Miles de efectivos que integran la guarnición de Penghu han intensificado su entrenamiento para responder a distintos escenarios de combate. Durante los recientes ejercicios militares Han Kuang, las tropas practicaron cómo enfrentar un desembarco enemigo utilizando tanques, artillería y sistemas antiaéreos, en maniobras diseñadas para simular una ofensiva china sobre las islas.
La importancia estratégica del archipiélago radica en su ubicación. Especialistas taiwaneses consideran que mantener Penghu permitiría dificultar el desplazamiento de una eventual fuerza de invasión hacia la isla principal. Además, Taipei ha desplegado armamento de mayor alcance, incluidos misiles Hsiung Feng III y nuevos drones, con la intención de amenazar concentraciones de fuerzas y embarcaciones antes de que puedan atravesar el estrecho.
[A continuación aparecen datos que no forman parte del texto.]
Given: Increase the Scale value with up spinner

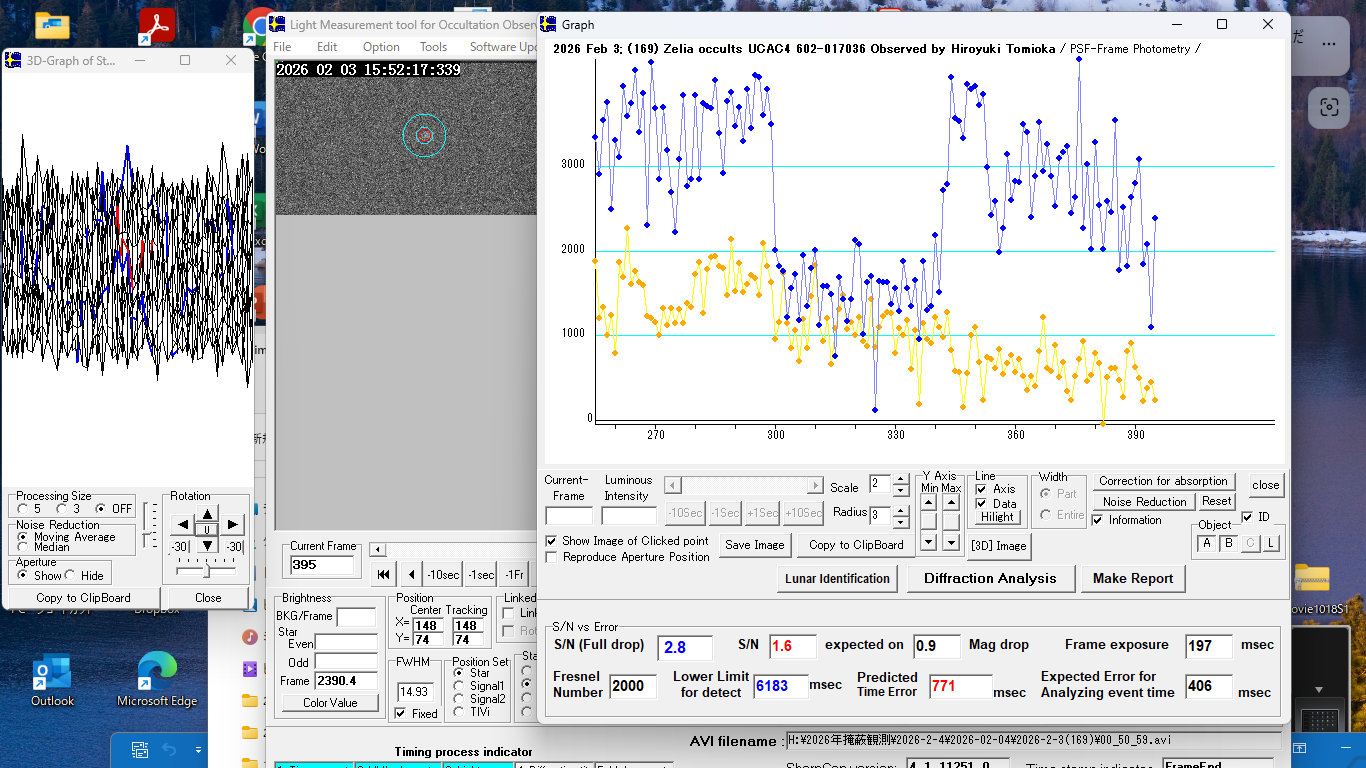Looking at the screenshot, I should [x=900, y=480].
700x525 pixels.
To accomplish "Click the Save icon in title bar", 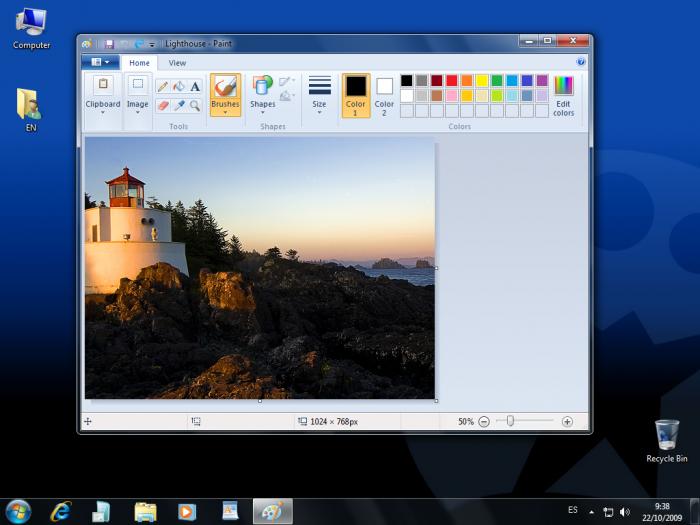I will coord(109,44).
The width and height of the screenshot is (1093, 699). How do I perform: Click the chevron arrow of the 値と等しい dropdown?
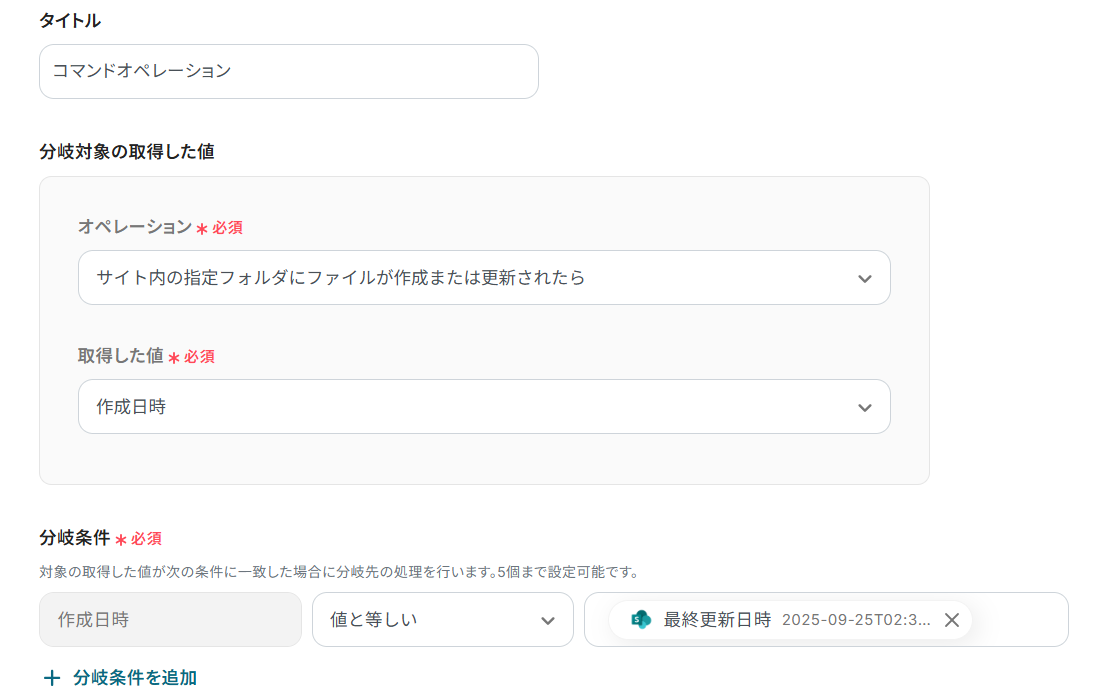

El escenario que preocupa a las autoridades no se limita a una invasión convencional. Penghu también se prepara para la posibilidad de un bloqueo, una estrategia que podría afectar el comercio y aislar rápidamente a las islas. Reuters señala que la dependencia de Taiwán del comercio marítimo convierte cualquier interrupción prolongada de las rutas de abastecimiento en un riesgo de gran magnitud.
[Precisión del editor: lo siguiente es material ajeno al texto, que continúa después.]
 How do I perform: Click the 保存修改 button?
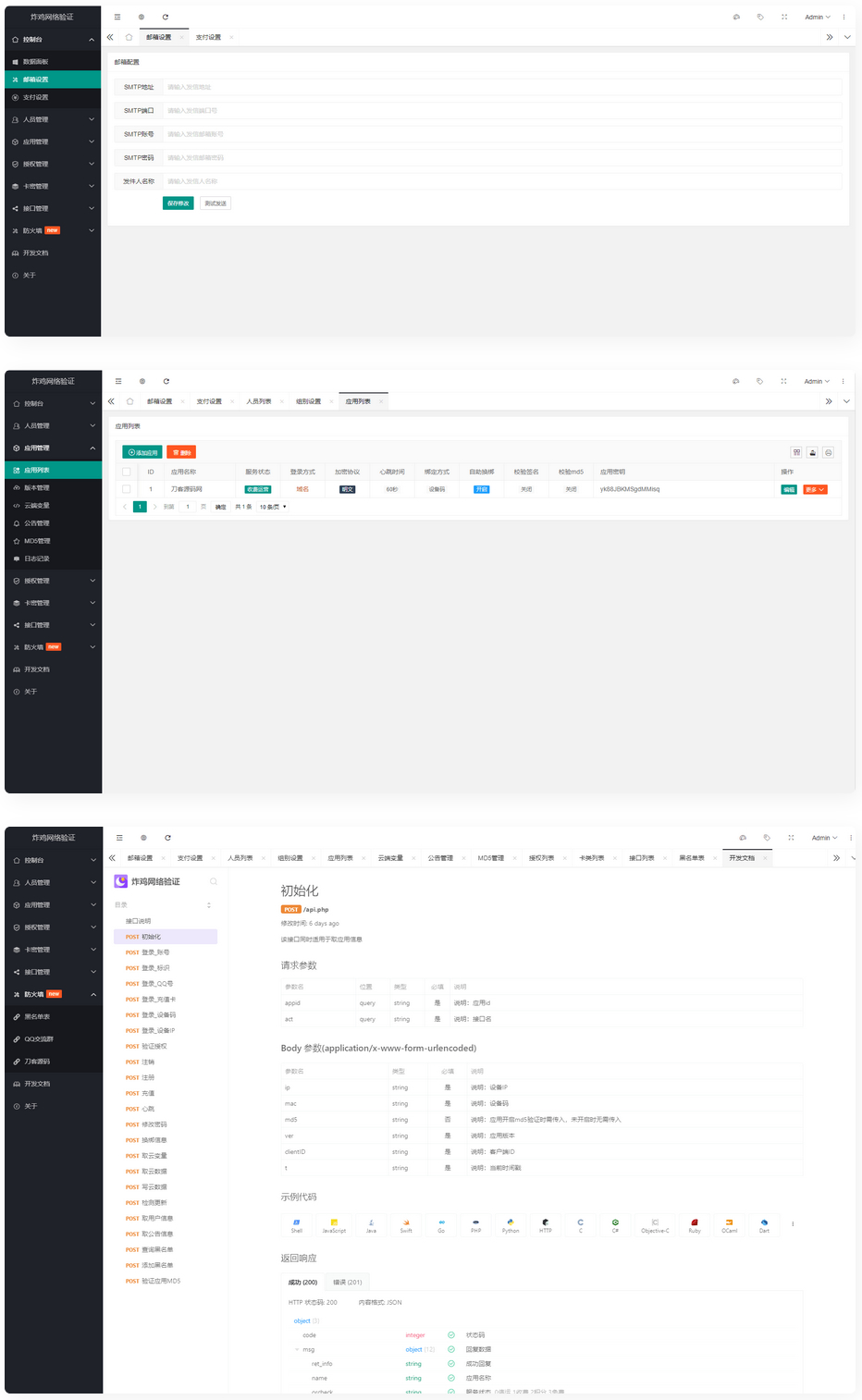coord(178,202)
La preparación tampoco está circunscrita a las Fuerzas Armadas. En las comunidades locales se han desarrollado programas de defensa y resiliencia civil, mediante los cuales voluntarios reciben capacitación para colaborar en tareas de emergencia, distribución de suministros, primeros auxilios y apoyo logístico. Empresas locales también han establecido acuerdos para contribuir a la reparación de vehículos y otros equipos en caso de una crisis.
La preparación taiwanesa se produce después de una serie de ejercicios militares que han buscado reproducir situaciones cada vez más cercanas a las condiciones reales de una guerra. En agosto, durante Han Kuang, las autoridades incluso realizaron por primera vez una prueba para reducir deliberadamente la velocidad de las redes móviles, con el propósito de evaluar cómo funcionaría la comunicación civil durante una emergencia o un eventual conflicto.
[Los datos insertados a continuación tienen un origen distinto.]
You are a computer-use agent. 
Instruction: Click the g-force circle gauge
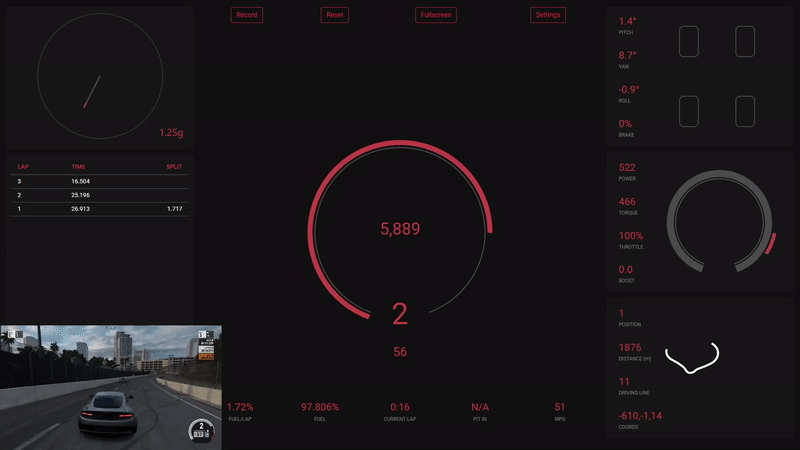[x=99, y=76]
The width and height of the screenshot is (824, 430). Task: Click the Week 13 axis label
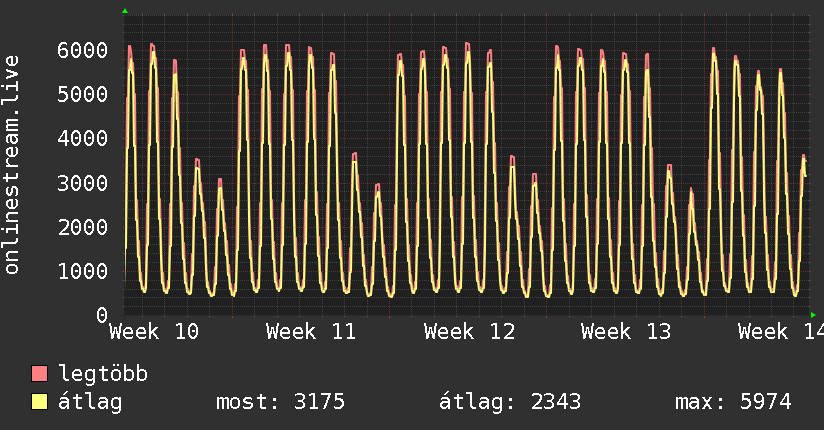coord(627,332)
A este escenario se suma el debate sobre el fortalecimiento de la industria militar taiwanesa. El Parlamento rechazó esta semana la propuesta gubernamental de un presupuesto especial de 210,000 millones de dólares taiwaneses para adquirir unos 210,000 drones hasta 2031 y aprobó una alternativa de 240,000 millones de dólares taiwaneses, financiada mediante el presupuesto ordinario y con un límite anual de 40,000 millones.
La tensión con Beijing permanece, pero los preparativos de Penghu no significan que una invasión china sea inminente. Taipei sostiene que el fortalecimiento de sus capacidades busca principalmente elevar el costo de cualquier agresión y reforzar la disuasión. Sin embargo, la concentración de tropas, armas de largo alcance, drones y mecanismos de defensa civil evidencia que Taiwán está tratando de estar preparado para un escenario que podría transformar rápidamente la seguridad del estrecho y de toda Asia-Pacífico.